GIVEN RECORDS:
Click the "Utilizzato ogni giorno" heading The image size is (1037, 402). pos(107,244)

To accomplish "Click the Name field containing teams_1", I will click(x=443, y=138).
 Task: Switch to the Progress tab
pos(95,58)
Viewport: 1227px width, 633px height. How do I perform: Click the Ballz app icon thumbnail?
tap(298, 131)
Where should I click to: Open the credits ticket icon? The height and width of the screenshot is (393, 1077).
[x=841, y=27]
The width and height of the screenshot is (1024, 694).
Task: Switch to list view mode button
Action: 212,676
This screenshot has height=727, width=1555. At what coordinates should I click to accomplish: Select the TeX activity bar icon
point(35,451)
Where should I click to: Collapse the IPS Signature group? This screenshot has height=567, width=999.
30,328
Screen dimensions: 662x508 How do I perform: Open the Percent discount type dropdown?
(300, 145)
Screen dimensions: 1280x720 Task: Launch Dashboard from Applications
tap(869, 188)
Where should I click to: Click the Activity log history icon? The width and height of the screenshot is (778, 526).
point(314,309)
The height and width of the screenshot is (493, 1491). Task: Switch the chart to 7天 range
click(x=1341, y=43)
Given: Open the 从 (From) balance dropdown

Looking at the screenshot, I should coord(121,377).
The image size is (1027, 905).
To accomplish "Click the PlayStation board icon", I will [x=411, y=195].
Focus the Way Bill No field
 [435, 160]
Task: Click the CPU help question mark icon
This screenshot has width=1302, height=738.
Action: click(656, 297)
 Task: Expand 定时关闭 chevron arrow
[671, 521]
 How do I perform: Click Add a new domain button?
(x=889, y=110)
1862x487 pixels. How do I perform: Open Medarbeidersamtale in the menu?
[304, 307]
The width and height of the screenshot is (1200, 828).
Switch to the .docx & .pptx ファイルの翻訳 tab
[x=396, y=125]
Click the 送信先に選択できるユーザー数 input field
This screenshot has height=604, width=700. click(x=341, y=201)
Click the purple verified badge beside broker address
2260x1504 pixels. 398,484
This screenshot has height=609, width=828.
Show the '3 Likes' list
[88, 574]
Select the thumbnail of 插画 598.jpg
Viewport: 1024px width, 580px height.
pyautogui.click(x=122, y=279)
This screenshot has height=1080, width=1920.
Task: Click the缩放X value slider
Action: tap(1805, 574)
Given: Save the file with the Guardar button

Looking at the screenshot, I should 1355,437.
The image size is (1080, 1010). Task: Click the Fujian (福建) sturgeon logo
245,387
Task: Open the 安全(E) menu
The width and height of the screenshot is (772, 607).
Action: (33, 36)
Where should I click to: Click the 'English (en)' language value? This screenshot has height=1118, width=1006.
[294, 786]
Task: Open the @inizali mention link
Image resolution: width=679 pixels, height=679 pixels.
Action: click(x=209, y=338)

YOUR OBJECTIVE:
Copy every line above without altering a word.

RESPONSE AREA:
Click the "Utilizzato ogni giorno" heading The image size is (1037, 402). pos(107,244)

To accomplish "Click the Name field containing teams_1", I will click(x=443, y=138).
 Task: Switch to the Progress tab
pos(95,58)
Viewport: 1227px width, 633px height. How do I perform: Click the Ballz app icon thumbnail?
tap(298, 131)
Where should I click to: Open the credits ticket icon? The height and width of the screenshot is (393, 1077).
[x=841, y=27]
The width and height of the screenshot is (1024, 694).
Task: Switch to list view mode button
Action: 212,676
This screenshot has height=727, width=1555. At what coordinates should I click to accomplish: Select the TeX activity bar icon
point(35,451)
Where should I click to: Collapse the IPS Signature group? This screenshot has height=567, width=999.
30,328
Screen dimensions: 662x508 How do I perform: Open the Percent discount type dropdown?
(300, 145)
Screen dimensions: 1280x720 Task: Launch Dashboard from Applications
tap(869, 188)
Where should I click to: Click the Activity log history icon? The width and height of the screenshot is (778, 526).
point(314,309)
The height and width of the screenshot is (493, 1491). Task: Switch the chart to 7天 range
click(x=1341, y=43)
Given: Open the 从 (From) balance dropdown

Looking at the screenshot, I should coord(121,377).
The image size is (1027, 905).
To accomplish "Click the PlayStation board icon", I will [x=411, y=195].
Focus the Way Bill No field
 [435, 160]
Task: Click the CPU help question mark icon
This screenshot has width=1302, height=738.
Action: click(656, 297)
 Task: Expand 定时关闭 chevron arrow
[671, 521]
 How do I perform: Click Add a new domain button?
(x=889, y=110)
1862x487 pixels. How do I perform: Open Medarbeidersamtale in the menu?
[304, 307]
The width and height of the screenshot is (1200, 828).
Switch to the .docx & .pptx ファイルの翻訳 tab
[x=396, y=125]
Click the 送信先に選択できるユーザー数 input field
This screenshot has height=604, width=700. click(x=341, y=201)
Click the purple verified badge beside broker address
2260x1504 pixels. 398,484
This screenshot has height=609, width=828.
Show the '3 Likes' list
[88, 574]
Select the thumbnail of 插画 598.jpg
Viewport: 1024px width, 580px height.
pyautogui.click(x=122, y=279)
This screenshot has height=1080, width=1920.
Task: Click the缩放X value slider
Action: tap(1805, 574)
Given: Save the file with the Guardar button

Looking at the screenshot, I should 1355,437.
The image size is (1080, 1010). Task: Click the Fujian (福建) sturgeon logo
245,387
Task: Open the 安全(E) menu
The width and height of the screenshot is (772, 607).
Action: (33, 36)
Where should I click to: Click the 'English (en)' language value? This screenshot has height=1118, width=1006.
[294, 786]
Task: Open the @inizali mention link
Image resolution: width=679 pixels, height=679 pixels.
Action: click(x=209, y=338)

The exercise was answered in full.